## [Goal of the exercise]
Nothing in the entries may change when they are transcribed.

## [Data for this task]
· · · ·

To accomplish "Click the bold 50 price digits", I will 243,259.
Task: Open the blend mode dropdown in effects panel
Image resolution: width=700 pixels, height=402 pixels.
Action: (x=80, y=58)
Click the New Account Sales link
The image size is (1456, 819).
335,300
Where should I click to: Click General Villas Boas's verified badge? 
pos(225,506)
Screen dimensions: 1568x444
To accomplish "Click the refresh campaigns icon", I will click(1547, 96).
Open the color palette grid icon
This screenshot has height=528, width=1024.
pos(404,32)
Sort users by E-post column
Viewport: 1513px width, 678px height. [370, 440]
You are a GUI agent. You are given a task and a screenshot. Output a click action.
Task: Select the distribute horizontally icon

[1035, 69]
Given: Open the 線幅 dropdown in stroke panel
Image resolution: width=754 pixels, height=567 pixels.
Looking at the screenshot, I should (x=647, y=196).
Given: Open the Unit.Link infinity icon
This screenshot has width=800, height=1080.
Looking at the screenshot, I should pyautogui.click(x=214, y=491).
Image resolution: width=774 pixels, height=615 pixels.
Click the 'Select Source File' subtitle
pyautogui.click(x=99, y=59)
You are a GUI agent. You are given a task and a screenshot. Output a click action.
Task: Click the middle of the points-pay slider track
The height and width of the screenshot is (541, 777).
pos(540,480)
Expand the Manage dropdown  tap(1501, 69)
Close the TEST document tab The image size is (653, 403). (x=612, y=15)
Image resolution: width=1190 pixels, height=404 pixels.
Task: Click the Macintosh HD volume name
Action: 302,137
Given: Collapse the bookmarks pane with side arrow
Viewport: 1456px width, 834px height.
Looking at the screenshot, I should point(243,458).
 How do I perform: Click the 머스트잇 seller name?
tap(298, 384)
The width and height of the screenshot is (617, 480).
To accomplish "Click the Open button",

· · · ·

## [Solution for this task]
To accomplish "Click the bold 50 price digits", I will 243,259.
Task: Open the blend mode dropdown in effects panel
Image resolution: width=700 pixels, height=402 pixels.
Action: (x=80, y=58)
Click the New Account Sales link
The image size is (1456, 819).
335,300
Where should I click to: Click General Villas Boas's verified badge? 
pos(225,506)
Screen dimensions: 1568x444
To accomplish "Click the refresh campaigns icon", I will click(1547, 96).
Open the color palette grid icon
This screenshot has height=528, width=1024.
pos(404,32)
Sort users by E-post column
Viewport: 1513px width, 678px height. [370, 440]
You are a GUI agent. You are given a task and a screenshot. Output a click action.
Task: Select the distribute horizontally icon

[1035, 69]
Given: Open the 線幅 dropdown in stroke panel
Image resolution: width=754 pixels, height=567 pixels.
Looking at the screenshot, I should (x=647, y=196).
Given: Open the Unit.Link infinity icon
This screenshot has width=800, height=1080.
Looking at the screenshot, I should pyautogui.click(x=214, y=491).
Image resolution: width=774 pixels, height=615 pixels.
Click the 'Select Source File' subtitle
pyautogui.click(x=99, y=59)
You are a GUI agent. You are given a task and a screenshot. Output a click action.
Task: Click the middle of the points-pay slider track
The height and width of the screenshot is (541, 777).
pos(540,480)
Expand the Manage dropdown  tap(1501, 69)
Close the TEST document tab The image size is (653, 403). (x=612, y=15)
Image resolution: width=1190 pixels, height=404 pixels.
Task: Click the Macintosh HD volume name
Action: 302,137
Given: Collapse the bookmarks pane with side arrow
Viewport: 1456px width, 834px height.
Looking at the screenshot, I should point(243,458).
 How do I perform: Click the 머스트잇 seller name?
tap(298, 384)
The width and height of the screenshot is (617, 480).
To accomplish "Click the Open button",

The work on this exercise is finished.